Rainer Werner Fassbinder  (Deutschland, 1976)
Fassbinders einzige Komödie, wenn man sie überhaupt in dieser Genre-Ecke abstellen möchte, ist tatsächlich ein wahrhafter Satansbraten, der da unter hoher Gradzahl im überhitzenden Ofen schmort. Das ist nicht nur witzig, sondern vor allem teuflisch, weil es gerne und oft ins Geschmacklose, Unappetitliche, Vulgäre, vollkommen Überzeichnete und Absurde überschwappt. 
Kurt Raab (facettenreich und egozentrisch wie sonst kaum!) brilliert in diesem diabolischen Albtraum als Dichter Walter Kranz, der ganz tief in einem kreativen Loch kauert und dessen Schaffenskrise von Schulden, einer lärmenden und unbefriedigten Ehefrau (Helen Vita) und einem schwachsinnigen Bruder (Volker Spengler) vervollständigt wird.
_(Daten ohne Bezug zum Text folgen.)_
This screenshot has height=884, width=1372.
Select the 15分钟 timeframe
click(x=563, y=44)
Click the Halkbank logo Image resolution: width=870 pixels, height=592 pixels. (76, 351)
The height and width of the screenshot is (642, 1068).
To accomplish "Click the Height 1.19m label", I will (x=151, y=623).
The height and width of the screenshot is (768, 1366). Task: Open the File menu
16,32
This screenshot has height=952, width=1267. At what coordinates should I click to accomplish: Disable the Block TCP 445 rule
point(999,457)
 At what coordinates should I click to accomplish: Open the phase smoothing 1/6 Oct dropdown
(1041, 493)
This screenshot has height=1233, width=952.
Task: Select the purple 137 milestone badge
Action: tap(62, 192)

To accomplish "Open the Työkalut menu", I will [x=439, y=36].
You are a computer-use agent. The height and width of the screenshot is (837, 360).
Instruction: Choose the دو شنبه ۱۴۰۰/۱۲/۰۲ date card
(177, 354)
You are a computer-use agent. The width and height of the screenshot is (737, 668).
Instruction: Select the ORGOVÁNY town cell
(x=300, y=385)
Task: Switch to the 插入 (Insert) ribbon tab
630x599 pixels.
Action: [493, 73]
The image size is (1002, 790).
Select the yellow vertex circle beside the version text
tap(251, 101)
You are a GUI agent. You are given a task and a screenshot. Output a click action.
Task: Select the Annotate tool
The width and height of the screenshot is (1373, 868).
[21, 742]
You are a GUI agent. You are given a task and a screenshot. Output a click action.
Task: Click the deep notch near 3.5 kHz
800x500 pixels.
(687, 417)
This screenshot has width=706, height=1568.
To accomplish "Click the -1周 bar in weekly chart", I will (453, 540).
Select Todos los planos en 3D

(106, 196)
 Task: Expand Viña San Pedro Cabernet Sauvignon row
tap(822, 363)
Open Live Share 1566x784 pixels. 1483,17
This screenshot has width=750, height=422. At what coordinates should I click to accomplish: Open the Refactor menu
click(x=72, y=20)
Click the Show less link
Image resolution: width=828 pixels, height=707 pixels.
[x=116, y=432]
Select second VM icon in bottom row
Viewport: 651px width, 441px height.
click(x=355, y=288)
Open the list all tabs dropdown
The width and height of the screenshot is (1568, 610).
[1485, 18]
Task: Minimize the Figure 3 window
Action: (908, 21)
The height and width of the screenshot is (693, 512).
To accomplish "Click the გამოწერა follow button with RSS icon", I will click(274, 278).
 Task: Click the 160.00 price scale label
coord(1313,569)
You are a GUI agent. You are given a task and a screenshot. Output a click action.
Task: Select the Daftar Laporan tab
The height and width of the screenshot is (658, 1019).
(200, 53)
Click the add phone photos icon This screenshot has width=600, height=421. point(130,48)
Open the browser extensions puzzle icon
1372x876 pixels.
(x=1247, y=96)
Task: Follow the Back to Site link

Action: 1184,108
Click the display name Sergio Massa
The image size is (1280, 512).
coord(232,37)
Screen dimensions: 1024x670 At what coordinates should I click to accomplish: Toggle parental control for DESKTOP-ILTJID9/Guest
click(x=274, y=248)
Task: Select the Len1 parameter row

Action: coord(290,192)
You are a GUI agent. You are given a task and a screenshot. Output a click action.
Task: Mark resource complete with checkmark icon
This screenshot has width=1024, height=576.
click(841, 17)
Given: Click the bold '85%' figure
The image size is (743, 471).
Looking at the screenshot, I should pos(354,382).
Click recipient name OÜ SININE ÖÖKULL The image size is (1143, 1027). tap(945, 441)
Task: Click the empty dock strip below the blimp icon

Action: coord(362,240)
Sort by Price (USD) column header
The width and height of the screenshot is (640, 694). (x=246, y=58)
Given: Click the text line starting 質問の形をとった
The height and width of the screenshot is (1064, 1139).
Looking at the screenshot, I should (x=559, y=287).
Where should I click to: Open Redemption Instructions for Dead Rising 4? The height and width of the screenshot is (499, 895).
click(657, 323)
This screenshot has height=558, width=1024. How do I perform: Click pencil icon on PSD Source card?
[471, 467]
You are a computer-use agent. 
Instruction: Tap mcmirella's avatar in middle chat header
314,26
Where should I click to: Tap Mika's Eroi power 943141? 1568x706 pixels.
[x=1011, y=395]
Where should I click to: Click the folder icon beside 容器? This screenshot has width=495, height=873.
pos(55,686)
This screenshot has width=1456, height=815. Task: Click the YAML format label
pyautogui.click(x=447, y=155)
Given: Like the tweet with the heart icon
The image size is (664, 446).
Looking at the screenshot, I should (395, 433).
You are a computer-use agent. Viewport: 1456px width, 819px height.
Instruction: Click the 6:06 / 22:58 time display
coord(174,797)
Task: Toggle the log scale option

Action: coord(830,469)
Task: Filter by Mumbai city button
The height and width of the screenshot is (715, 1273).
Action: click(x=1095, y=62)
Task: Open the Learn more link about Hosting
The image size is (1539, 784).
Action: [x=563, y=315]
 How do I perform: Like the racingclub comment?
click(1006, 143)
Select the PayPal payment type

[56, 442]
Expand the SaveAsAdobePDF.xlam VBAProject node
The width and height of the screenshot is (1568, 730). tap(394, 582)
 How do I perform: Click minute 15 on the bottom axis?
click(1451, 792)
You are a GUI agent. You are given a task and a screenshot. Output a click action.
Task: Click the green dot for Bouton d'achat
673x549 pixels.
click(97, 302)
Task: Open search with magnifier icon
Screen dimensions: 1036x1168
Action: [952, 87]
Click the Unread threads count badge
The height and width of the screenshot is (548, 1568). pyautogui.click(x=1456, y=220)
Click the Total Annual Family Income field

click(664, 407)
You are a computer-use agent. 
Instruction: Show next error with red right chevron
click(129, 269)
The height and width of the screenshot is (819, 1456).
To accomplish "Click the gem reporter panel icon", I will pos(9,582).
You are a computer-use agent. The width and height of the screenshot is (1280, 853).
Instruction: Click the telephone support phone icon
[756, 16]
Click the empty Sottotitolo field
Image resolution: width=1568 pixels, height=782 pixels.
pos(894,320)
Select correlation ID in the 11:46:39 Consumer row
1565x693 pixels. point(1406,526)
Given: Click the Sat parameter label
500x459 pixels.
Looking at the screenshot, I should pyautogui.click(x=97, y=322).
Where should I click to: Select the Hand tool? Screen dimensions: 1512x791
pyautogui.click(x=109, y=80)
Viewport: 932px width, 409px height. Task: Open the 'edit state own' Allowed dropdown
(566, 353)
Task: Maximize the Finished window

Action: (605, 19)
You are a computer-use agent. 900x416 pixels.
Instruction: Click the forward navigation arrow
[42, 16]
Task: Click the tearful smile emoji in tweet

Kranz ermordet seine reiche Geliebte und die dichterische Kreativität blüht allmählich wieder auf, bis er der Wahnvorstellung verfällt, er wäre Stefan George, der deutsche Lyriker des 19. Jahrhunderts, mit dem er sich so weit identifiziert, dass er sich dessen Anzug maßschneidern lässt und bei Kerzenlicht vor einem bezahlten Anhängerkreis seine Gedichte vorliest.
Margit Carstensen ist auch dabei, als entzückte Verehrerin, sowie Brigitte Mira mit weißem Haar, als Walter Kranzs Mutter, in einer kleinen Szene, in der es lediglich darum geht, die armen Eltern finanziell (und menschlich) auszunehmen.
Kranz verfährt mit allem und allen irgendwann vollkommen schonungslos und gefühlskalt, bis er völlig größenwahnsinnig wird und faschistische Ideen in ihm zu keimen beginnen. Somit kann einer Satire auf den selbstverliebten Überkünstler und selbstsüchtigen Schöpfer nichts mehr im Wege stehen.
Fassbinder erzählt mit einem draufgängerischen Tempo, verschont nichts und niemanden und entwirft dabei eine überstilisierte Welt, in der man kein alltägliches, menschliches Verhalten erwarten kann. Damit hätte er vielleicht den Grundstein für eine neue Art der schwarzen Komödie/Satire legen können, für die er mit Sicherheit genug Talent aufbringen könnte, um sie in weiteren Filmen zu perfektionieren.